Les autorités guinéennes ont prononcé la dissolution de quarante partis politiques, dont plusieurs formations majeures de l’opposition, par un décret publié dans la nuit du 6 au 7 mars 2026.
Cette mesure, prise moins de deux mois après l’intronisation du président Mamady Doumbouya, visait des « manquements aux obligations prévues par la législation en vigueur ».
Le ministère de l’Administration du Territoire et de la Décentralisation (MATD) justifie ces dissolutions par des irrégularités administratives et organisationnelles, comme le non-respect des exigences statutaires, la mise à jour des dossiers ou le fonctionnement interne. Depuis plusieurs mois, une évaluation systématique des partis était en cours pour assainir un paysage politique fragmenté, comptant des dizaines de formations peu actives. Les partis concernés perdent le contrôle de leurs ressources et biens, placés sous séquestre étatique, avec scellés sur leurs sièges.
Partis majeurs touchés
Parmi les formations dissoutes figurent des poids lourds comme l’UFDG de Cellou Dalein Diallo, le RPG Arc-en-ciel (ex-parti au pouvoir d’Alpha Condé) et l’UFR de Sidya Touré, dont les leaders sont souvent en exil. D’autres partis tels que le PRP, BAG, PPG AEC, l’UCG ou le MSDD sont également rayés de la carte, interdisant toute activité sous leur bannière. Cette vague fait suite à des suspensions antérieures en 2024 et 2025, renforçant le contrôle de la junte sur l’espace politique.

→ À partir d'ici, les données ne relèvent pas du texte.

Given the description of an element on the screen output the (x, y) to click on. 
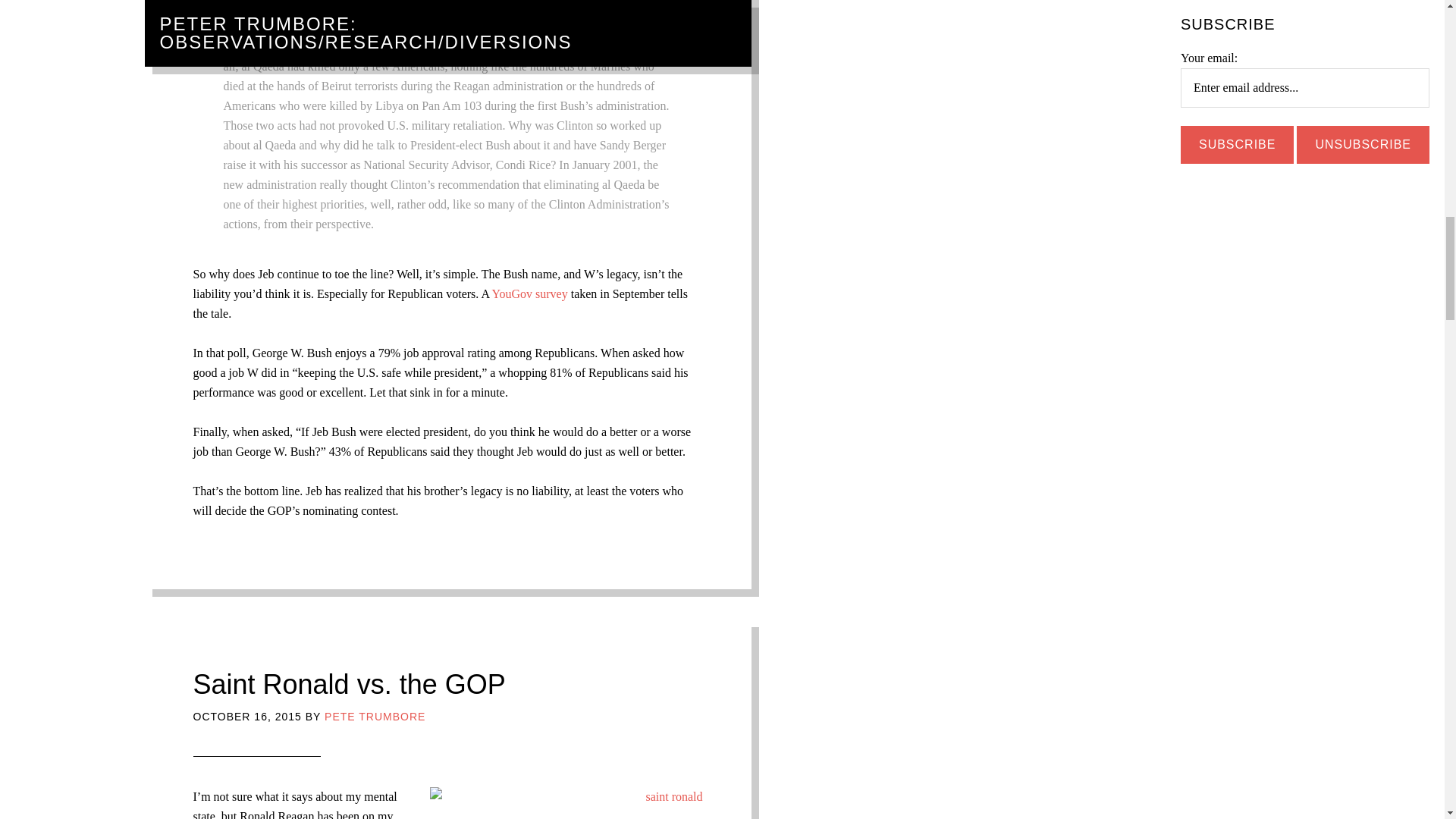
YouGov survey (529, 293)
Saint Ronald vs. the GOP (348, 684)
PETE TRUMBORE (374, 716)
Given the description of an element on the screen output the (x, y) to click on. 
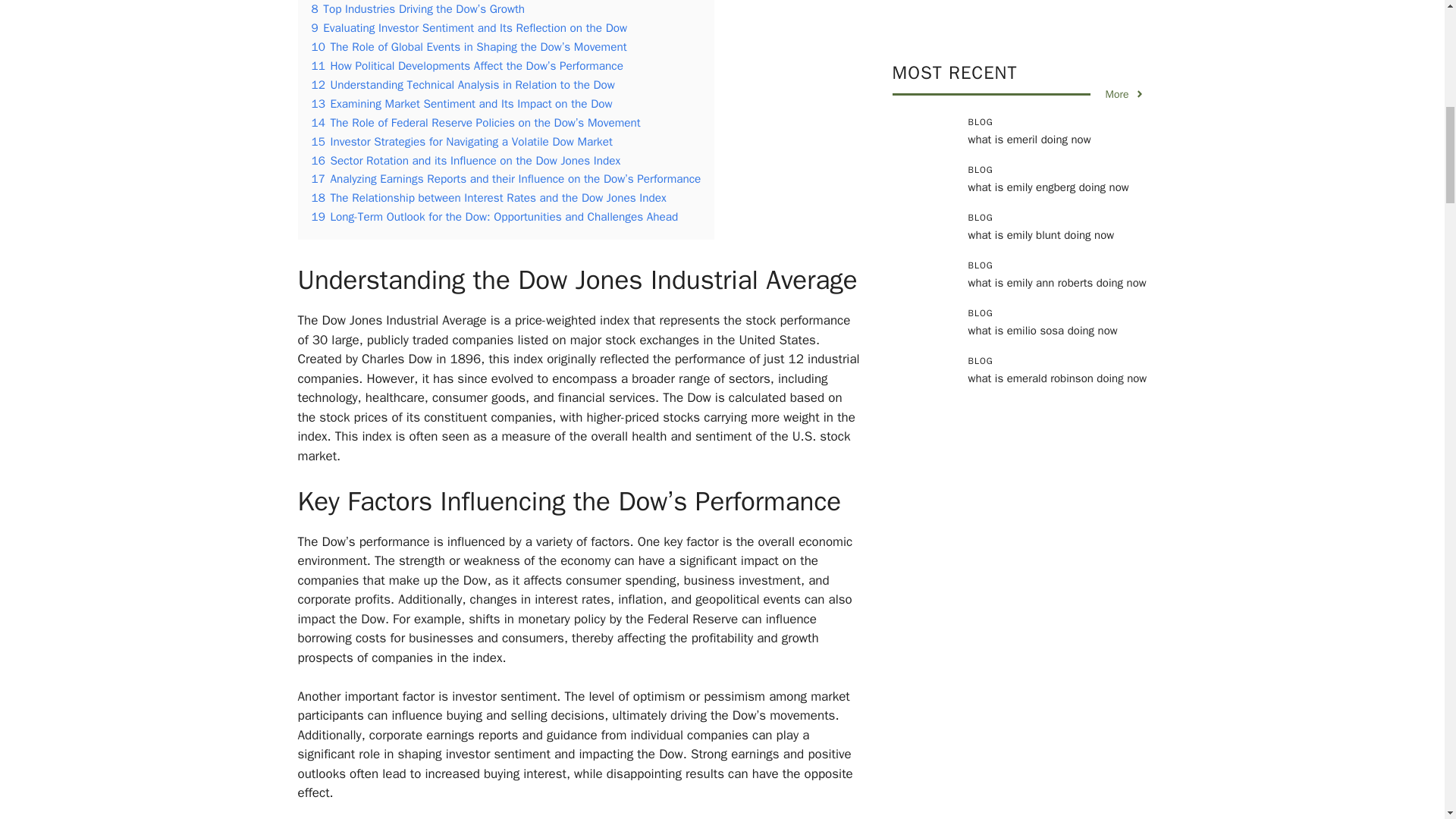
15 Investor Strategies for Navigating a Volatile Dow Market (461, 141)
16 Sector Rotation and its Influence on the Dow Jones Index (465, 160)
12 Understanding Technical Analysis in Relation to the Dow (462, 84)
13 Examining Market Sentiment and Its Impact on the Dow (461, 103)
Given the description of an element on the screen output the (x, y) to click on. 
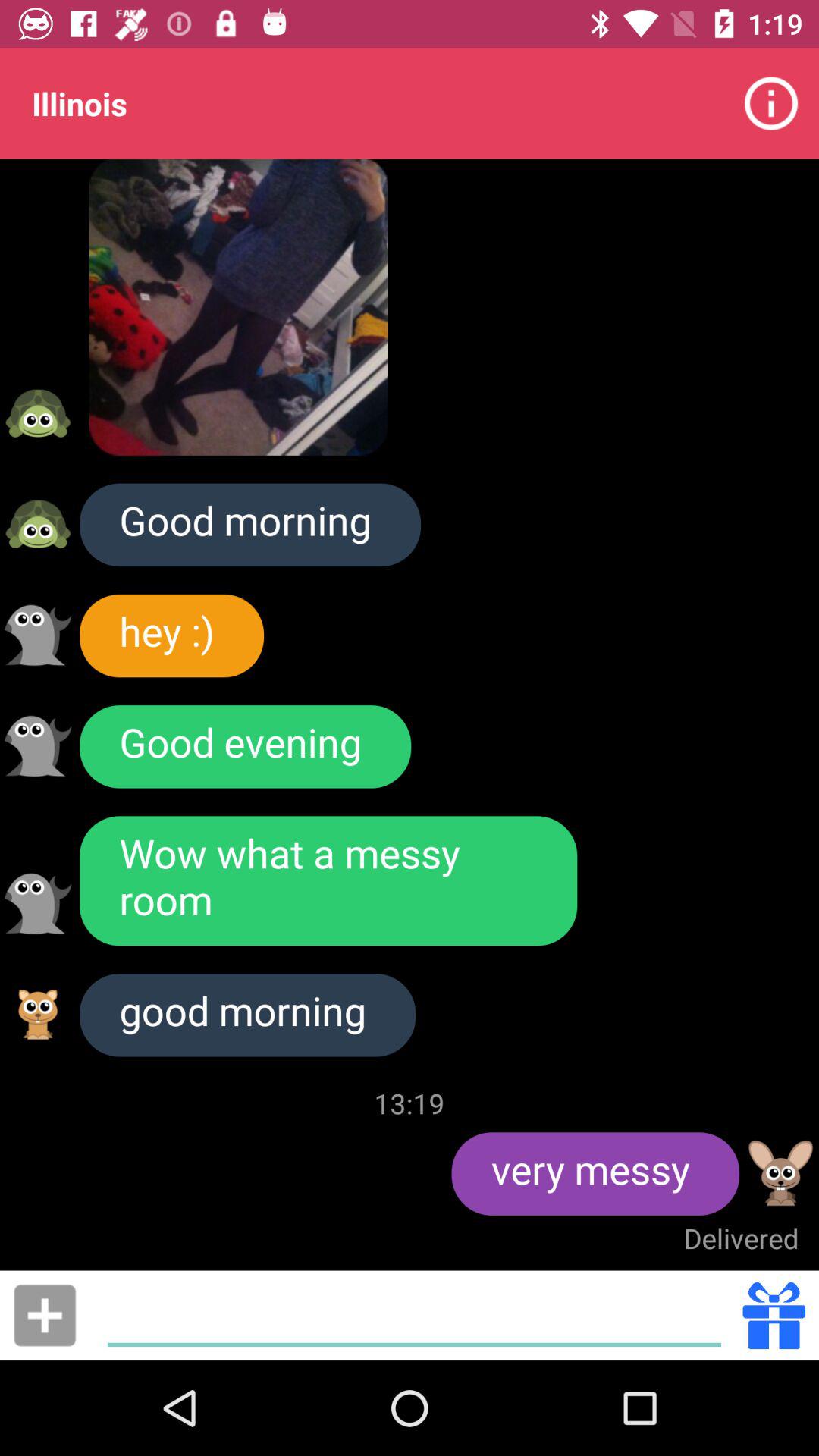
jump until wow what a (328, 880)
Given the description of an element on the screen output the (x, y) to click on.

Cette décision survient à l’approche des élections législatives et communales prévues le 24 mai 2026, dans un contexte de répression accrue depuis le coup d’État de 2021. Mamady Doumbouya, élu en décembre 2025 pour sept ans face à des rivaux affaiblis, poursuit une mainmise sur l’opposition via suspensions de médias, interdictions de manifestations et arrestations. L’opposition craint un champ politique verrouillé, risquant d’exacerber les tensions.